New documentary a love letter to Edmonton's winter through the eyes of local bike couriers
Snow Warrior is available for streaming through the National Film Board on Thursday
For seven years, through long and bitter winters, Mariah Hoy would take her bicycle out into the icy streets, sometimes through inches of snowfall, delivering packages across downtown Edmonton.
Hoy worked as a bike courier, a job that made her part of a small, tight-knit community in Edmonton. Her work is featured in a new local documentary short film called Snow Warrior, which its directors call a love letter to Edmonton's winter.
The film showcases the difficult year-round work couriers endure. Hoy calls it the hardest job she's ever had.
"The days that it would just snow you, inches and inches of snow, trying to ride your bike safely through that and at the same time stay warm, like just stay upright, was very difficult," said Hoy who was interviewed on CBC Edmonton's Radio Active on Tuesday.
"You'd be outside riding around for an hour and then you'd come inside for five minutes and you're just chilled to the bone. And you're like that the whole day."
Snow Warrior was an official selection at the Edmonton International Film Festival in 2018, but on Thursday it will be available to streaming worldwide for the first time through the National Film Board's website.
Her courier career began as a total fluke, Hoy said. She was looking for driving work and after finding it, was asked if she could pick up shifts as a bike courier.
She was quickly impressed by the other couriers when she started and the daily adrenaline rush of the job. She began to learn more about the niche community around this work in Edmonton, including how the couriers in Edmonton are some of the highest-paid messengers in North America, and how to appreciate the beauty of riding fixed-gear bikes, she said.
Another challenge facing bike couriers is drivers on the road. Even when cyclists are fast enough to keep up with traffic, Hoy says cars often pass by within inches of couriers, as if they don't realize how vulnerable cyclists are.
"They don't realize that if our wheel slips or they make one bad move or somebody parked opens their door and we swerve, we're toast.

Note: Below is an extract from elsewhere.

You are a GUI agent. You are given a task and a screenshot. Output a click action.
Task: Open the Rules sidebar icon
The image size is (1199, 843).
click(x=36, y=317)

We're the ones at risk," Hoy said.
Hoy hopes that Snow Warrior will promote the industry and encourage more companies to use bike couriers, showing how their work is efficient and environmentally-friendly.
"There's this stigma around messengers that they're some hippie people that can't work any other job," Hoy said. " But really these guys are professionals, some of them have been there for 20-plus years."
When Edmonton filmmakers Kurt Spenrath and Frederick Kroetsch, the directors of Snow Warrior, first met the couriers, Hoy said she thought they were interested in filming the off-hours bike races she and her colleagues would hold for fun.
Instead, Spenrath said he was interested in the wide range of people working as couriers in Edmonton, and wanted to examine Edmonton's winter from their perspective.
"Really there's maybe two dozen bike couriers in the entire city. It's just a really cool subculture to take a look at the city through the eyes of them," Spenrath said.
Spenrath said he hopes the professionalism, skill and determination of the couriers translates to viewers When they're racing to deliver documents in under 15 minutes, Spenrath said Edmonton's couriers are putting their heart and soul into the work.
He hopes his film can encourage drivers to be just a little nicer to cyclists.
"It might be easy to get frustrated being stuck behind a bike in an alley in winter, right up until it's your legal documents or your real estate documents that they're delivering. Then, suddenly you wish them the absolute best."